- _Entries on target coordinates_
....

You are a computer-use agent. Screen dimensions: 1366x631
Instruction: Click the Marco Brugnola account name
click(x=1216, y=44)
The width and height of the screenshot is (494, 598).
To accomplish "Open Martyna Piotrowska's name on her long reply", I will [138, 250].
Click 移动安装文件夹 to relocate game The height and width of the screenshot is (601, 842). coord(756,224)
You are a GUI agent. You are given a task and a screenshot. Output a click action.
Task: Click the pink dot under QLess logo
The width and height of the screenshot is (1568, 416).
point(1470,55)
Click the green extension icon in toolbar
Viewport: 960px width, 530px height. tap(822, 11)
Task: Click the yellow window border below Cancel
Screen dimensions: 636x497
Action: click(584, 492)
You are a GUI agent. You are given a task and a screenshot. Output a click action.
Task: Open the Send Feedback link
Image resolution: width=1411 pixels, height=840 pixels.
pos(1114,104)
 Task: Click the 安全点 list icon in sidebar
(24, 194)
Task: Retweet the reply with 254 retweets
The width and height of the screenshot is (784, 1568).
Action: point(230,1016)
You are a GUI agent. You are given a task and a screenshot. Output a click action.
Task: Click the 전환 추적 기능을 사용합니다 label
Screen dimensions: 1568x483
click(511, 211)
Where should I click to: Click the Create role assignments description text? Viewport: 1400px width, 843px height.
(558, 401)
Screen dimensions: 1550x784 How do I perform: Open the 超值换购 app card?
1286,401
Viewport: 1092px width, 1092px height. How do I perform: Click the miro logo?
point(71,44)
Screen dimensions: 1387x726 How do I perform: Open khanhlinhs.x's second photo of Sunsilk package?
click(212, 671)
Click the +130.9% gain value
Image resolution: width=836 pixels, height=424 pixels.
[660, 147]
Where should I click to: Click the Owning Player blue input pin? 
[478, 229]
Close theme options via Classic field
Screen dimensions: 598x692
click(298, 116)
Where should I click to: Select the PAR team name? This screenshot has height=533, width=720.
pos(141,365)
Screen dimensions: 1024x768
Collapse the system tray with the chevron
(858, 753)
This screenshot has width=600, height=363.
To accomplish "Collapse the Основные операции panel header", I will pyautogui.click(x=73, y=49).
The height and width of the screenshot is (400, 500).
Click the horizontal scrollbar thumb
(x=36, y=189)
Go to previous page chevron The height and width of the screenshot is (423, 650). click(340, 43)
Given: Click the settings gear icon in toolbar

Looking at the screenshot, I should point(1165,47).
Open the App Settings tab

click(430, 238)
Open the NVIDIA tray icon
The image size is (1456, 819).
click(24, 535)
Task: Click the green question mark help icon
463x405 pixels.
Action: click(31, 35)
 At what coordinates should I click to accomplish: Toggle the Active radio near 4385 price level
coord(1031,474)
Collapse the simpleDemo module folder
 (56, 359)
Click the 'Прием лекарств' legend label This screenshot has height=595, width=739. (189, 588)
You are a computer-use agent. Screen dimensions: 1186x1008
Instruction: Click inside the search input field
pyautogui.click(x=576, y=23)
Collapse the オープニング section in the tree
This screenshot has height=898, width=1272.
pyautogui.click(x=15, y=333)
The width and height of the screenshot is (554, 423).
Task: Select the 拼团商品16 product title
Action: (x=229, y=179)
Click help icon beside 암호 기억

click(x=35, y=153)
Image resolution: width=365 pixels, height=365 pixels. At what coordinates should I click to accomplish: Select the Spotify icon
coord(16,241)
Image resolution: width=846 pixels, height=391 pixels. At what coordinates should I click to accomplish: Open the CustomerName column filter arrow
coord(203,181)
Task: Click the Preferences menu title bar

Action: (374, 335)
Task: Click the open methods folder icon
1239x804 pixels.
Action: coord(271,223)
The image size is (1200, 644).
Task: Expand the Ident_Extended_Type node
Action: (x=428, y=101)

....

Copy out the records above line for line, changing nothing.

- _ANSWER TO THIS EXERCISE_
You are a computer-use agent. Screen dimensions: 1366x631
Instruction: Click the Marco Brugnola account name
click(x=1216, y=44)
The width and height of the screenshot is (494, 598).
To accomplish "Open Martyna Piotrowska's name on her long reply", I will [138, 250].
Click 移动安装文件夹 to relocate game The height and width of the screenshot is (601, 842). coord(756,224)
You are a GUI agent. You are given a task and a screenshot. Output a click action.
Task: Click the pink dot under QLess logo
The width and height of the screenshot is (1568, 416).
point(1470,55)
Click the green extension icon in toolbar
Viewport: 960px width, 530px height. tap(822, 11)
Task: Click the yellow window border below Cancel
Screen dimensions: 636x497
Action: click(584, 492)
You are a GUI agent. You are given a task and a screenshot. Output a click action.
Task: Open the Send Feedback link
Image resolution: width=1411 pixels, height=840 pixels.
pos(1114,104)
 Task: Click the 安全点 list icon in sidebar
(24, 194)
Task: Retweet the reply with 254 retweets
The width and height of the screenshot is (784, 1568).
Action: point(230,1016)
You are a GUI agent. You are given a task and a screenshot. Output a click action.
Task: Click the 전환 추적 기능을 사용합니다 label
Screen dimensions: 1568x483
click(511, 211)
Where should I click to: Click the Create role assignments description text? Viewport: 1400px width, 843px height.
(558, 401)
Screen dimensions: 1550x784 How do I perform: Open the 超值换购 app card?
1286,401
Viewport: 1092px width, 1092px height. How do I perform: Click the miro logo?
point(71,44)
Screen dimensions: 1387x726 How do I perform: Open khanhlinhs.x's second photo of Sunsilk package?
click(212, 671)
Click the +130.9% gain value
Image resolution: width=836 pixels, height=424 pixels.
[660, 147]
Where should I click to: Click the Owning Player blue input pin? 
[478, 229]
Close theme options via Classic field
Screen dimensions: 598x692
click(298, 116)
Where should I click to: Select the PAR team name? This screenshot has height=533, width=720.
pos(141,365)
Screen dimensions: 1024x768
Collapse the system tray with the chevron
(858, 753)
This screenshot has width=600, height=363.
To accomplish "Collapse the Основные операции panel header", I will pyautogui.click(x=73, y=49).
The height and width of the screenshot is (400, 500).
Click the horizontal scrollbar thumb
(x=36, y=189)
Go to previous page chevron The height and width of the screenshot is (423, 650). click(340, 43)
Given: Click the settings gear icon in toolbar

Looking at the screenshot, I should point(1165,47).
Open the App Settings tab

click(430, 238)
Open the NVIDIA tray icon
The image size is (1456, 819).
click(24, 535)
Task: Click the green question mark help icon
463x405 pixels.
Action: click(31, 35)
 At what coordinates should I click to accomplish: Toggle the Active radio near 4385 price level
coord(1031,474)
Collapse the simpleDemo module folder
 (56, 359)
Click the 'Прием лекарств' legend label This screenshot has height=595, width=739. (189, 588)
You are a computer-use agent. Screen dimensions: 1186x1008
Instruction: Click inside the search input field
pyautogui.click(x=576, y=23)
Collapse the オープニング section in the tree
This screenshot has height=898, width=1272.
pyautogui.click(x=15, y=333)
The width and height of the screenshot is (554, 423).
Task: Select the 拼团商品16 product title
Action: (x=229, y=179)
Click help icon beside 암호 기억

click(x=35, y=153)
Image resolution: width=365 pixels, height=365 pixels. At what coordinates should I click to accomplish: Select the Spotify icon
coord(16,241)
Image resolution: width=846 pixels, height=391 pixels. At what coordinates should I click to accomplish: Open the CustomerName column filter arrow
coord(203,181)
Task: Click the Preferences menu title bar

Action: (374, 335)
Task: Click the open methods folder icon
1239x804 pixels.
Action: coord(271,223)
The image size is (1200, 644).
Task: Expand the Ident_Extended_Type node
Action: (x=428, y=101)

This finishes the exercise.